What you give back should be exactly the lines from the one with "You are a GUI" through the end of the data, without the pictures.

[Opening Entries supplied section]

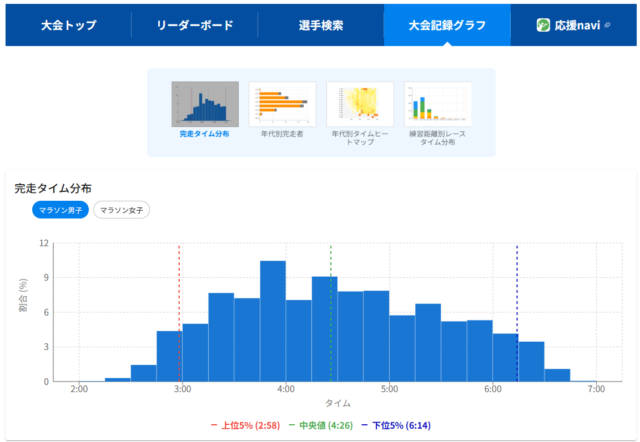Open the 年代別タイムヒートマップ heatmap thumbnail

tap(359, 103)
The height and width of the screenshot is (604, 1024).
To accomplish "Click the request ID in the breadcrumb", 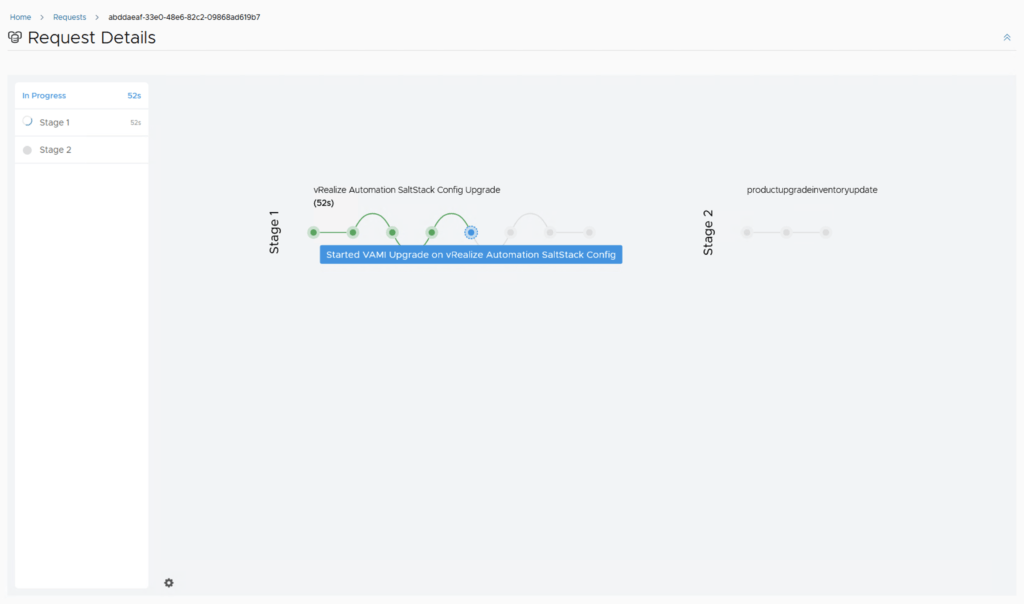I will pyautogui.click(x=184, y=17).
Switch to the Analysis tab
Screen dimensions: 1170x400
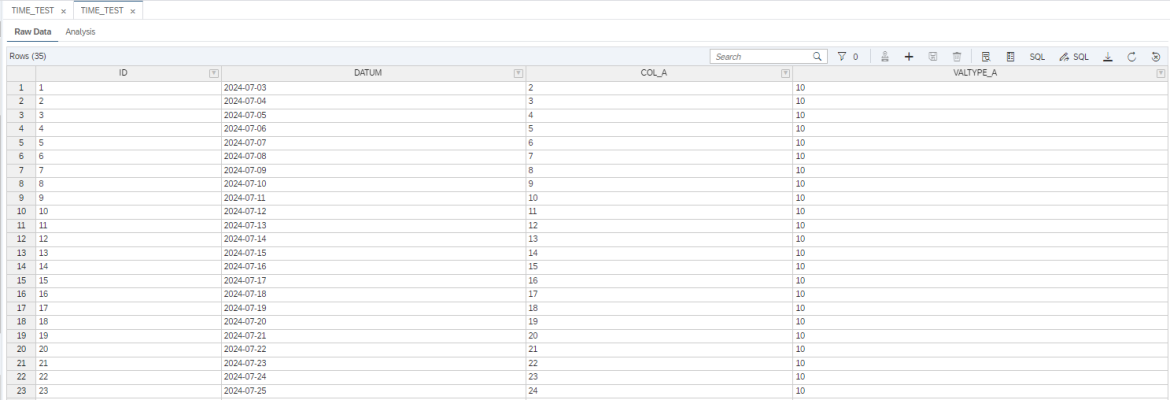(80, 32)
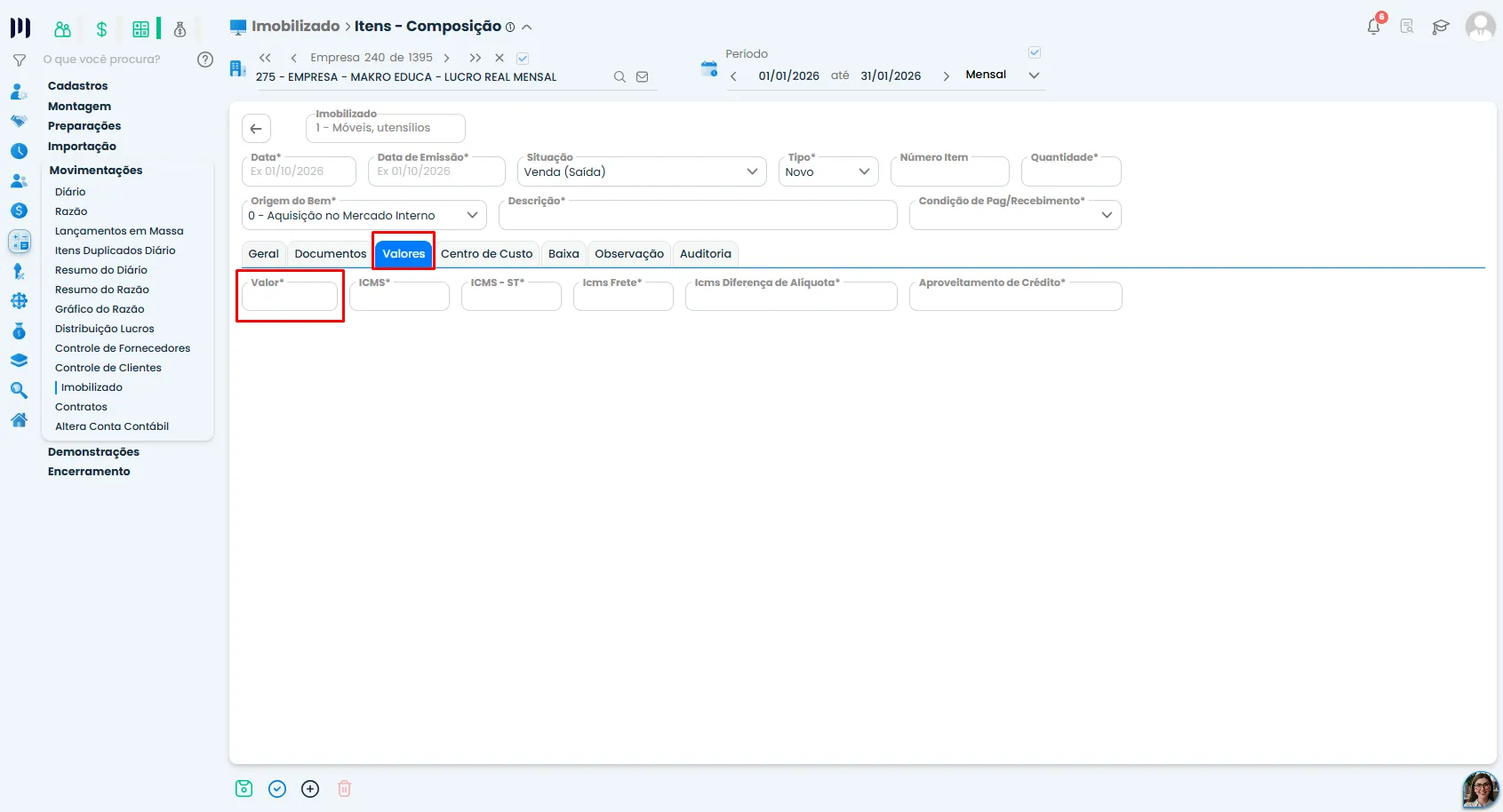Switch to the Centro de Custo tab
The width and height of the screenshot is (1503, 812).
[x=487, y=254]
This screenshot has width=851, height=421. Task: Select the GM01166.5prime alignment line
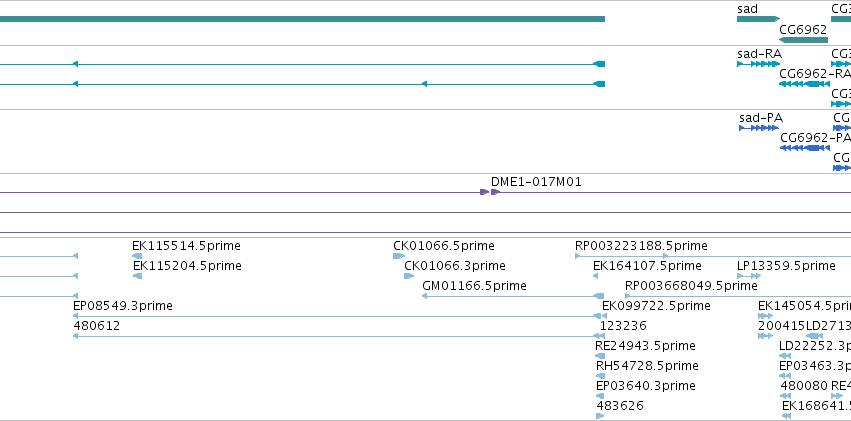click(513, 296)
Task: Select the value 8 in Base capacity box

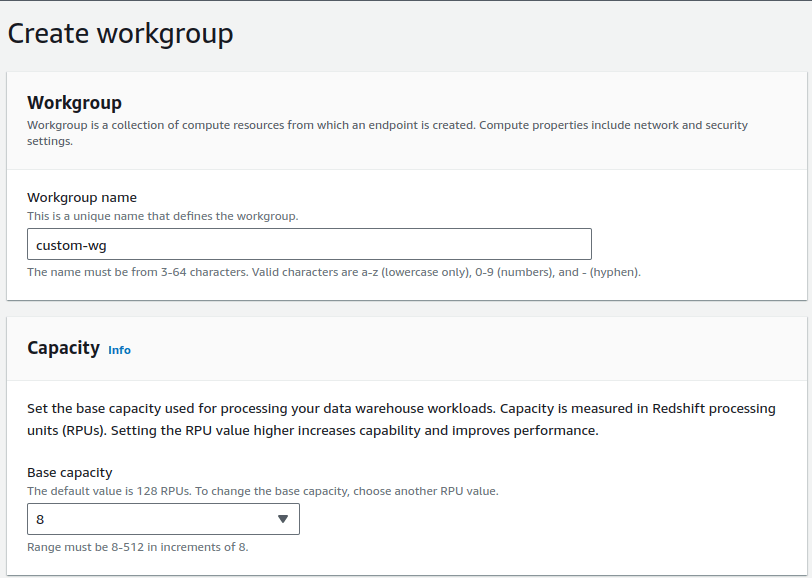Action: click(41, 520)
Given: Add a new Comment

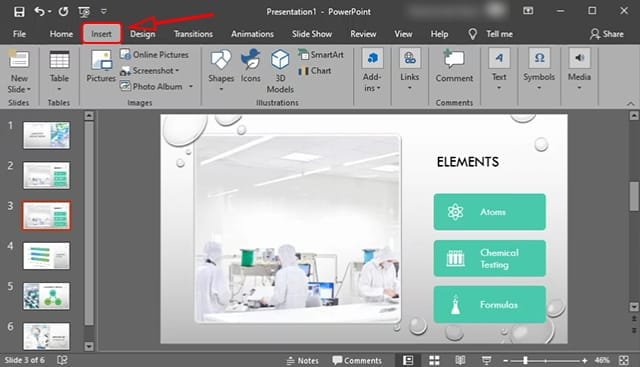Looking at the screenshot, I should pyautogui.click(x=454, y=66).
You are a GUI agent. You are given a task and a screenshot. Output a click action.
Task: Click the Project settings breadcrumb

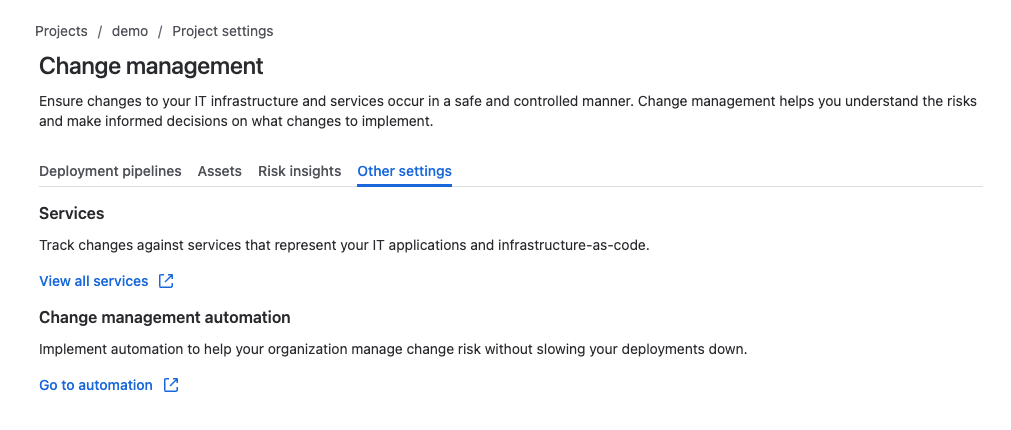coord(222,31)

[Closing Entries supplied section]

Solved exercise:
You are a GUI agent. You are given a task and a screenshot. Output a click action.
Task: Click the Project settings breadcrumb

coord(222,31)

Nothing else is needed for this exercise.